__To-do list__:
**A)** In the text on high-rise building in Los Angeles, what does a high-rise cost to build per square foot?
**B)** In the text on high-rise building in Los Angeles, rewrite the paragraph starting "High-rise has always been challenging" in fewer words.
**C)** Carry on the text about high-rise building in Los Angeles from its last sentence.

──────── Extracted text

The math is as follows: If you build a wood-frame
building, the construction cost $100-$120 per square foot, and
you can sell those condos for $500 per square foot. So you have
a huge margin. A high-rise building cost $400-plus per foot, and
right now they are selling around $675 a foot, so the math does
not favor high-rise development. Also if you go to Chicago or New
York, you have so many more architects and contractors and engineers;
more cement is available; there are more steel brokers–here,
we don't have them. There are a few projects here and there – in
the past five years, three building have been finished in L.A.
Because of that, you're not going to see a lot more high-rise buildings.
Many have been publicized, but a lot of them are going to get shelved
and, unfortunately, not built.
High-rise has always been challenging in L.A.,
and in the early 1980s 11 high-rises were built in the Wilshire
corridor near westwood, and all 11 of them failed, because of a
combination of a bad market and high interest rates. That left
a very bad scar among developers in L.A. Whenever anyone would
talk about high-rises, you just get laughter from your colleagues.

────────────────
──────── Record excerpts

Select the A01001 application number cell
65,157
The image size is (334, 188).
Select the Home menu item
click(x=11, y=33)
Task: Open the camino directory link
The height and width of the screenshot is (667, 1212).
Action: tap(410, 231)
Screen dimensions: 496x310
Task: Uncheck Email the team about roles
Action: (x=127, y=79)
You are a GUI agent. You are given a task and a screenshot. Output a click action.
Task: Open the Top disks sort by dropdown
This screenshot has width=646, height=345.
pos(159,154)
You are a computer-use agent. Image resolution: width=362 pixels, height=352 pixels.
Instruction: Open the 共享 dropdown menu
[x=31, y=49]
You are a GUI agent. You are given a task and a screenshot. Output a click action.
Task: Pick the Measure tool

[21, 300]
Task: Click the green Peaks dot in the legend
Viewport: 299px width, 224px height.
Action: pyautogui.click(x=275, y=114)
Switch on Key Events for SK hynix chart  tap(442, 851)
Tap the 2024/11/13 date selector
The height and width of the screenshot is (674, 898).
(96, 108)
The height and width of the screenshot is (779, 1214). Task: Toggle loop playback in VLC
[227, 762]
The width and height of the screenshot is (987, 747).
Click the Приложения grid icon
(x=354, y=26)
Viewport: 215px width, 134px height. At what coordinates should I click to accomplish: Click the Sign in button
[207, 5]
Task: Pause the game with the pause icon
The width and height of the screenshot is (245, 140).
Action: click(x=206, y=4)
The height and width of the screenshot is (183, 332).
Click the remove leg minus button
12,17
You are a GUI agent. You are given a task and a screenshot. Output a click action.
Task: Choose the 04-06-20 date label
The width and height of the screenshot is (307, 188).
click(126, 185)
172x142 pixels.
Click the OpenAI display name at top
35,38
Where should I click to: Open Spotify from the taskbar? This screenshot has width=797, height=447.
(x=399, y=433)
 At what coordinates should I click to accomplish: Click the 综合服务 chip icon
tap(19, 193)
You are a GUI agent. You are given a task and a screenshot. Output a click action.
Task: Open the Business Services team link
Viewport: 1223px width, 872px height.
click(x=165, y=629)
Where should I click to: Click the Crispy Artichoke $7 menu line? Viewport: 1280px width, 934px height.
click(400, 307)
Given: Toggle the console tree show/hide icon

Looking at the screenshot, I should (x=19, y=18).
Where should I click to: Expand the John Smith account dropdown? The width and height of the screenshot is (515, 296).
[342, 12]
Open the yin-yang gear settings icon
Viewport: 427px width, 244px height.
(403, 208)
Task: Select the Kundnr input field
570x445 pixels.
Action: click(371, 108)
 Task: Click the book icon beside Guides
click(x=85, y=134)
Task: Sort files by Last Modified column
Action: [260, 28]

────────────────

__Answers provided__:
**A)** $400-plus per square foot.

**B)** High-rise building has long been hard in L.A. In the early 1980s, 11 high-rises went up in the Wilshire corridor, and all of them failed because of a bad market and high interest rates. That left developers deeply scarred, and anyone who brings up high-rises still gets laughed at by colleagues.

**C)**
However, in the past four or five years, people have been considering
it just because the sale prices have gone up.
The macro part of it has to do with the workings
of City Hall and the zoning and the zoning of this area of downtown.
The zoning allows for a 6:1 floor-to-area ratio, so it's not very
conducive to high-rises. Most of the office buildings Downtown
are all at 13:1 FAR. Even downtown San Diego is a 20:1 FAR. So
6:1 FAR is a very weak start for high-rise construction, and at
that level, all of your up-front costs are the same as if it was
a 12:1 FAR, so that makes the numbers very difficult. It's a planning
and zoning problem for the city, and I have talked to many people,
and it's one of those things that they are trying to address because
they understand it — but the zoning is what it is, and it's
been on the books for a long time.
With the mayor and Council promoting
Downtown development, what have your experiences been like working
with city and its many agencies and departments?
Of course the mayor has been a positive force
in the development of Downtown, and also, lucky for us, a lot of
new department heads — Cecilia Estolano at CRA, Gail Goldberg
at Planning, Gloria Jeff at DOT — are all very forward thinking
and aware of the problems.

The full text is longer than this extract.